岭回归分类器RidgeClassifier及RidgeCV(代码详解)

最新推荐文章于 2025-04-01 17:17:44 发布

管牛牛

最新推荐文章于 2025-04-01 17:17:44 发布

阅读量1.7w

点赞数 10

分类专栏：机器学习 python 深度学习文章标签：机器学习 python 深度学习

本文链接：https://blog.csdn.net/LOLUN9/article/details/106012418

版权

python 同时被 3 个专栏收录

22 篇文章

订阅专栏

机器学习

19 篇文章

订阅专栏

深度学习

12 篇文章

订阅专栏

由于文章长度有限，上次大管和大家简单聊了下岭回归，今天咱们来看一下如何用岭回归做分类——岭回归分类器。

RidgeClassifier

岭回归器有一个分类器变体:RidgeClassifier，这个分类器有时被称为带有线性核的最小二乘支持向量机。该分类器首先将二进制目标转换为{- 1,1}，然后将该问题视为回归任务，优化与上面相同的目标。预测类对应于回归预测的符号，对于多类分类，将问题视为多输出回归，预测类对应的输出值最大。该分类器使用(惩罚)最小二乘损失来适应分类模型，而不是使用更传统的逻辑或铰链损失(最大边界损失)，在实践中，所有这些模型在准确性或精度/召回率方面都可能导致类似的交叉验证分数，而RidgeClassifier使用的惩罚最小二乘损失允许对具有不同计算性能概要的数值求解器进行各自不同的选择。

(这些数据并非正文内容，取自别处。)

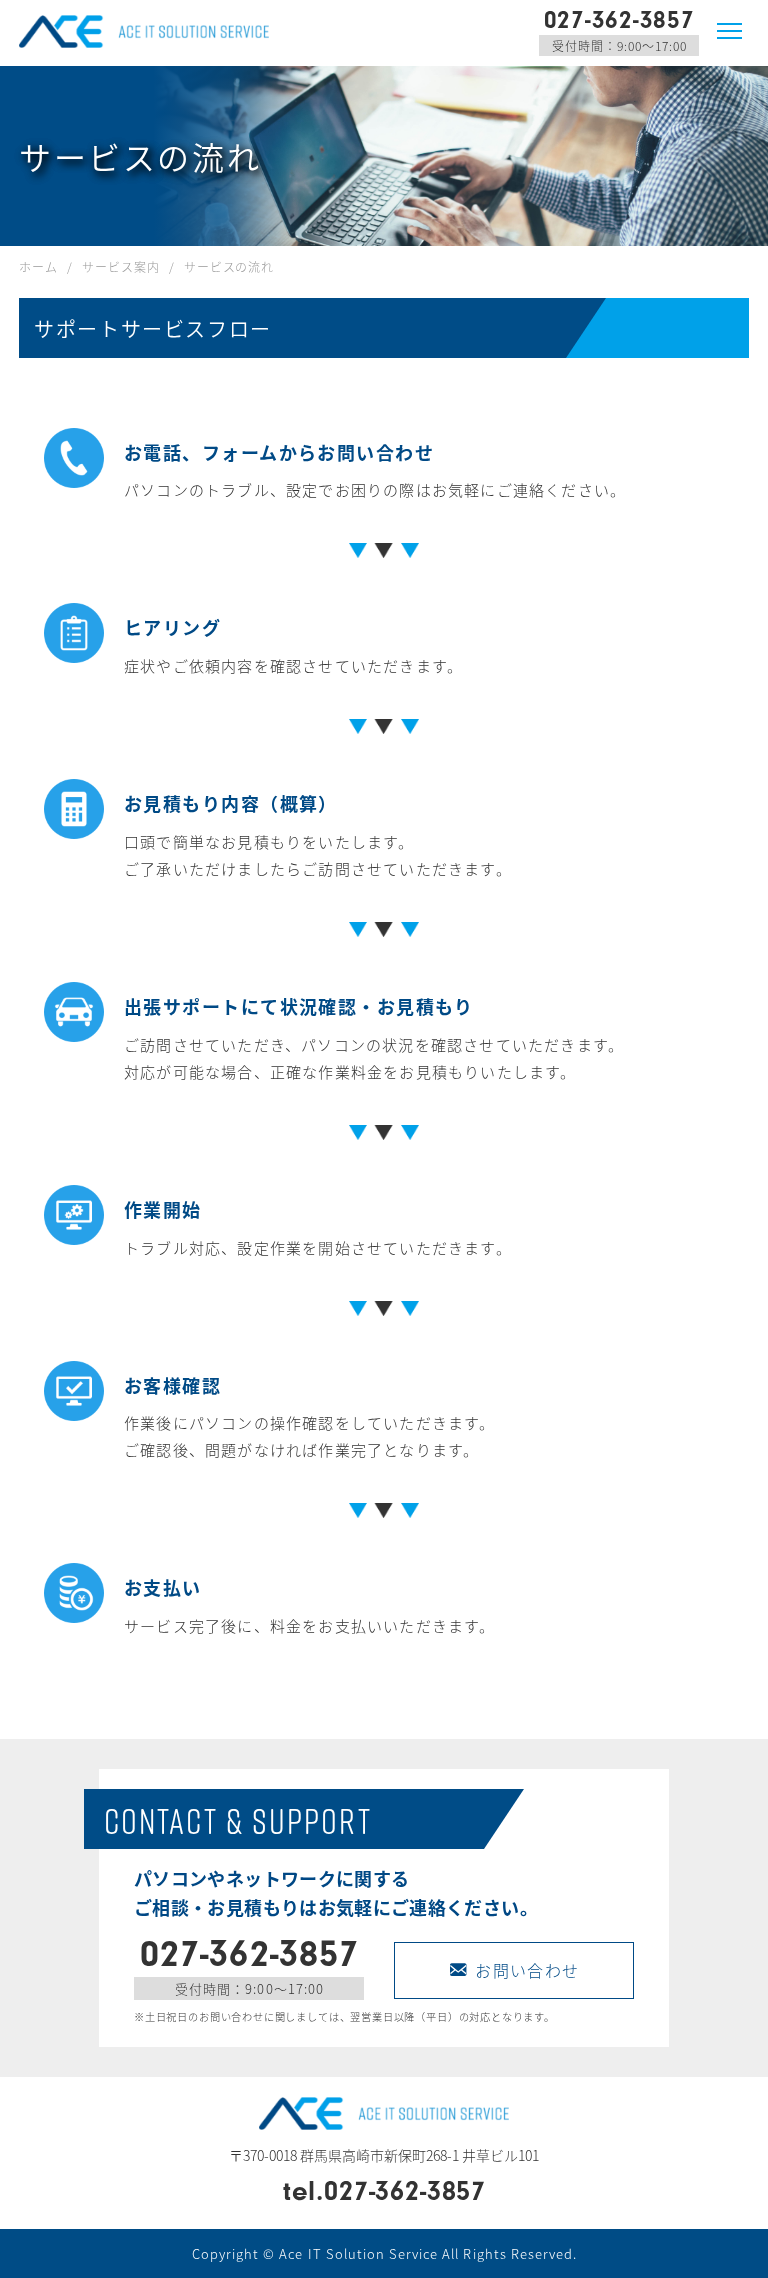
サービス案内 (121, 266)
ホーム (38, 266)
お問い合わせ (527, 1970)
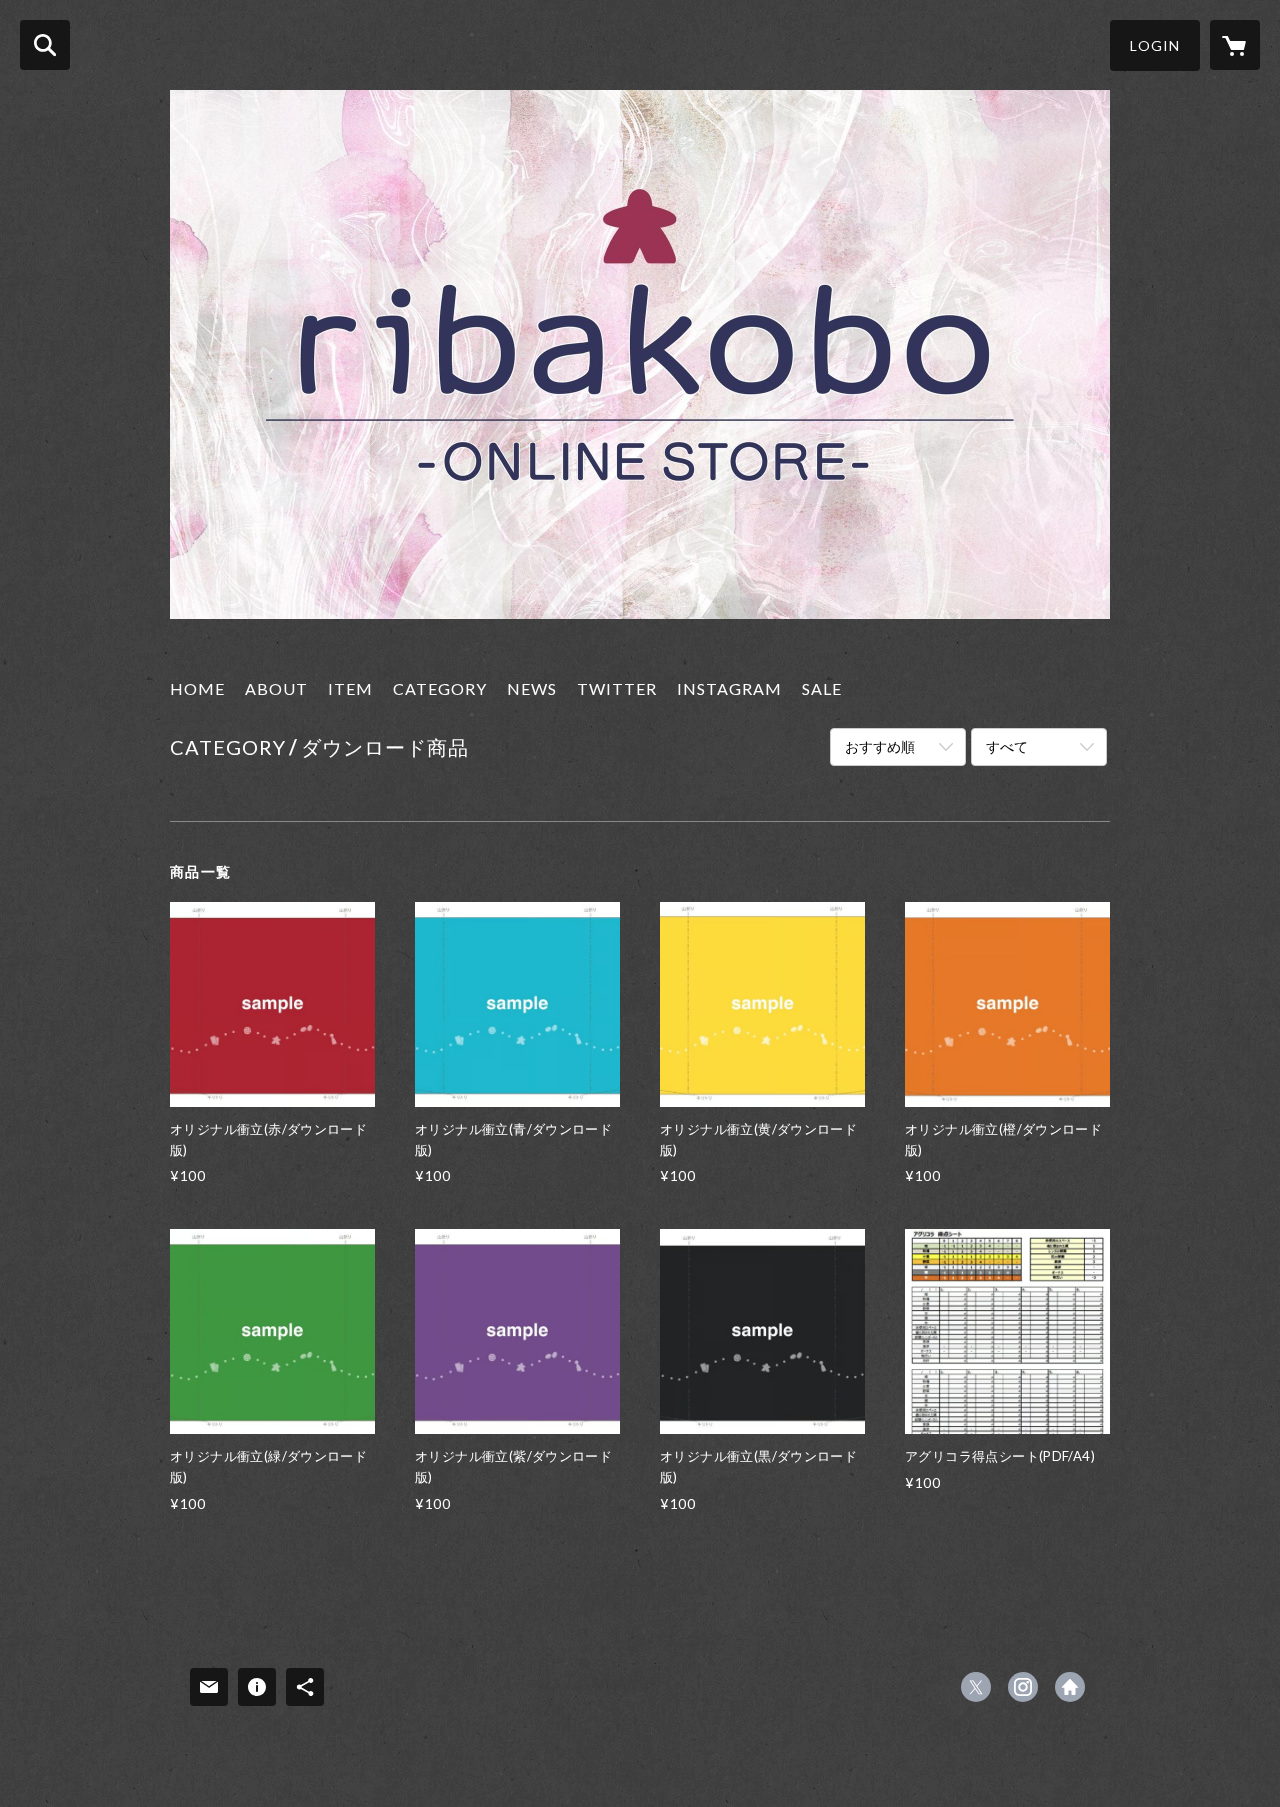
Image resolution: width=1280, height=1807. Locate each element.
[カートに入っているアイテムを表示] (1235, 45)
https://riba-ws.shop (1070, 1687)
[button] (1155, 45)
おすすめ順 (880, 746)
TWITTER (617, 688)
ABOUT (276, 688)
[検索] (45, 45)
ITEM (350, 688)
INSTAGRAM (729, 688)
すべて (1007, 746)
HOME (197, 688)
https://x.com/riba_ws (976, 1687)
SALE (822, 688)
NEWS (532, 688)
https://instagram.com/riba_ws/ (1023, 1687)
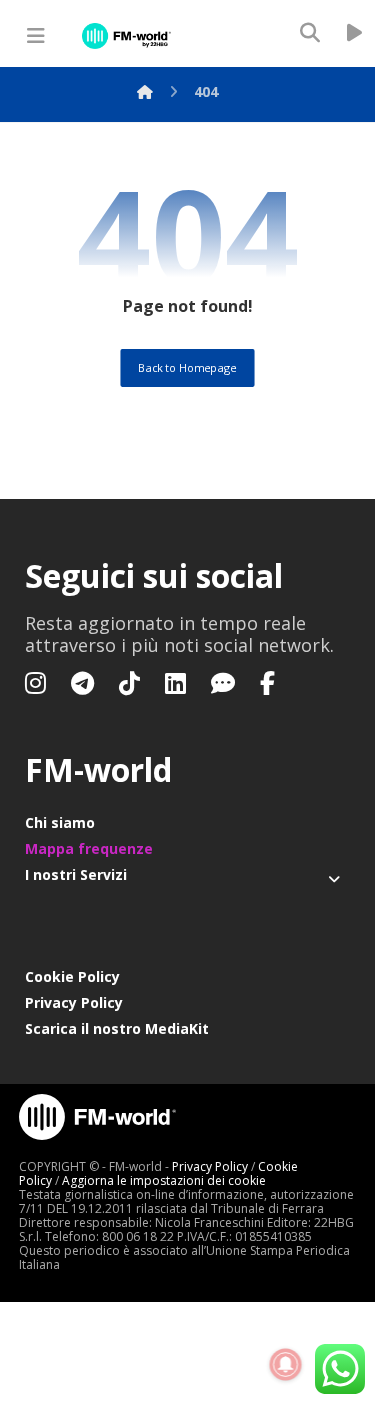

RidgeClassifier比LogisticRegression要快得多，因为它只需要一次计算投影矩阵。下面来一起看一看sklearn中如何调用。

#调用函数

sklearn.linear_model.RidgeClassifier(alpha=1.0, fit_intercept=True, normalize=False, copy_X=True, max_iter=None, tol=0.001, class_weight=None, solver='auto', random_state=None)

#Parameters(参数)解释:

##alpha:float, default=1.0，正则化强度;必须是正的浮点数。正则化改进了问题的条件，减少了估计的方差。较大的值指定更强的正则化,在其他线性模型中，alpha对应于C^-1，如逻辑回归或线性vc。

##fit_intercept:bool, default=True，是否为该模型计算截距。如果设置为false，在计算中将不使用截距.

##normalize:bool, default=False，当fit_intercept被设置为False时，将忽略该参数。若为真，则回归前将对回归数X进行归一化处理，方法是减去均值再除以l2-范数。

##copy_X:bool, default=True，如果为真，则复制X;否则，它可能被覆盖。

##max_iter:int, default=None，共轭梯度求解器的最大迭代次数。

##tol:float, default=1e-3，求解的精度。

##class_weight:dict or ‘balanced’, default=None 与{class_label: weight}，形式的类相关联的权重。如果没有给出，所有的类都应该有权重1。“平衡”模式使用y的值自动调整权重，与输入数据中的类频率成反比。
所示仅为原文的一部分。